Um estudo realizado por pesquisadores brasileiros indica que as crianças afetadas pelo zika vírus podem desenvolver ao longo da vida transtornos neurológicas, distúrbios de comportamento, como esquizofrenia e autismo, problemas de memória e consequências motoras, tanto em crianças com microcefalia quanto as crianças que não apresentaram a doença. Segundo o Science Daily, os resultados, publicados nesta quarta-feira no periódico Science Translational Medicine, indicaram os camundongos avaliados ainda tinham o vírus da zika no cérebro mesmo depois de chegarem a vida adulta. 

Zika Vírus

O zika é um arbovírus, ou seja, sua transmissão ocorre principalmente através de mosquitos, em especial pelo Aedes aegypti, mas também pode ser adquirido através do contato sexual e pela transfusão de sangue. Quando se manifesta em adultos, os sintomas duram alguns dias e são leves, como erupções cutâneas, conjuntivite, artralgia e febre leve.

No entanto, o surto de 2015 no Brasil demonstrou pela primeira vez que a infecção por esse vírus pode ter consequências devastadoras para mulheres grávidas e seus fetos. Durante a epidemia, foi possível perceber a conexão entre a microcefalia e infecção pelo zika durante a gravidez, embora os cientistas afirmem que apenas 10% das crianças infectadas desenvolvam a doença. Também ficou claro que mesmo os bebês nascidos sem microcefalia podem desenvolver sintomas associados à infecção.

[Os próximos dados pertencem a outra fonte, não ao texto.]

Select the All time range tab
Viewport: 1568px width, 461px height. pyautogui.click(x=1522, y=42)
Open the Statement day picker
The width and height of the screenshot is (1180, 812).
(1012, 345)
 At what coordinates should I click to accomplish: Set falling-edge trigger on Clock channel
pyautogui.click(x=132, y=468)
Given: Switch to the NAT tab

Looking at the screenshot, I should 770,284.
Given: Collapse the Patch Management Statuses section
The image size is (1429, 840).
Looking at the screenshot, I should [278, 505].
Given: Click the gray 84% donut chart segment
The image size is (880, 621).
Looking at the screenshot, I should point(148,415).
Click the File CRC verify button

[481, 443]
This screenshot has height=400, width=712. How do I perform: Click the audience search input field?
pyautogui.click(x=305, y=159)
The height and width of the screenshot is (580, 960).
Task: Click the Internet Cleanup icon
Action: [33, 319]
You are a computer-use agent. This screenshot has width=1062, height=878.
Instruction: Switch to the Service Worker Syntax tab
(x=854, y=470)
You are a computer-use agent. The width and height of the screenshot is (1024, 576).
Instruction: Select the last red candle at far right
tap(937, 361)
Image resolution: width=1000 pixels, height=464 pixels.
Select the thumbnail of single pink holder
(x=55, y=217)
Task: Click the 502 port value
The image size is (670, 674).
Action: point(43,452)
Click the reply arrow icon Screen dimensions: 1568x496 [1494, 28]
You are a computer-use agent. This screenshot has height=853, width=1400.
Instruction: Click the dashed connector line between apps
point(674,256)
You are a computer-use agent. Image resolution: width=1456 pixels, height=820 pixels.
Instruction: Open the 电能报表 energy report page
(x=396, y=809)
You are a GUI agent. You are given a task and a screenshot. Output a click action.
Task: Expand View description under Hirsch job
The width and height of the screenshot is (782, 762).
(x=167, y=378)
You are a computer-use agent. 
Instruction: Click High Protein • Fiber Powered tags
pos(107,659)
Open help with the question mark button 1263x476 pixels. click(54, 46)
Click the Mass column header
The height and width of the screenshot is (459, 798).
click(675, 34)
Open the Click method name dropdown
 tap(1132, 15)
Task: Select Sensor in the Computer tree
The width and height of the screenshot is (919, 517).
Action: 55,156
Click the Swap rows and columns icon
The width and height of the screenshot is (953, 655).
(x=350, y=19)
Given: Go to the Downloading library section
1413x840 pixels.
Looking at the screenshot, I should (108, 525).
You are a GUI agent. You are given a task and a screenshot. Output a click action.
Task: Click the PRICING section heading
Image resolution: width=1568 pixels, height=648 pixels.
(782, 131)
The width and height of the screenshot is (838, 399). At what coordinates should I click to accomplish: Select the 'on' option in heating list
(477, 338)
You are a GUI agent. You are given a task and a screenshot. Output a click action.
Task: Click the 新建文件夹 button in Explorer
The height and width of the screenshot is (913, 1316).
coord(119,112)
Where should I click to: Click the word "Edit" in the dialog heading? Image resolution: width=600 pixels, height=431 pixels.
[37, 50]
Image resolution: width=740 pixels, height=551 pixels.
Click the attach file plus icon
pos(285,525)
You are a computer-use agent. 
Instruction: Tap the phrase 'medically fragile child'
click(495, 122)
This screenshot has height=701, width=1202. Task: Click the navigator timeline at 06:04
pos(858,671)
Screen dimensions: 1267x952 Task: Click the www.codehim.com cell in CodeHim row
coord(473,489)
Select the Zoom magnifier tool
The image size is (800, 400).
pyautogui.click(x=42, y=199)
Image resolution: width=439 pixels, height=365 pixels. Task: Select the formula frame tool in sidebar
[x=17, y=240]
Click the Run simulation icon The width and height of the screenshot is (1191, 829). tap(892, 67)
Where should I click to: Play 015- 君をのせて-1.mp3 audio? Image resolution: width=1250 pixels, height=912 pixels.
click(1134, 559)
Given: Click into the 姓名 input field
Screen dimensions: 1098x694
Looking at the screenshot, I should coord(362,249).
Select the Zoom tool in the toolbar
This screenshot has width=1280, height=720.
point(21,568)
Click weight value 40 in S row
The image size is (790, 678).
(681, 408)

Apesar disso, a comunidade médica não era capaz de prever as consequências a longo prazo para essas crianças. Por isso, os cientistas da Universidade Federal do Rio de Janeiro (UFRJ) decidiram realizar um estudo sobre o assunto. A pesquisa demonstrou que vários sintomas da doença não são superados na vida adulta, como é o caso da perda de peso, dos déficits cognitivos e da função motora comprometida.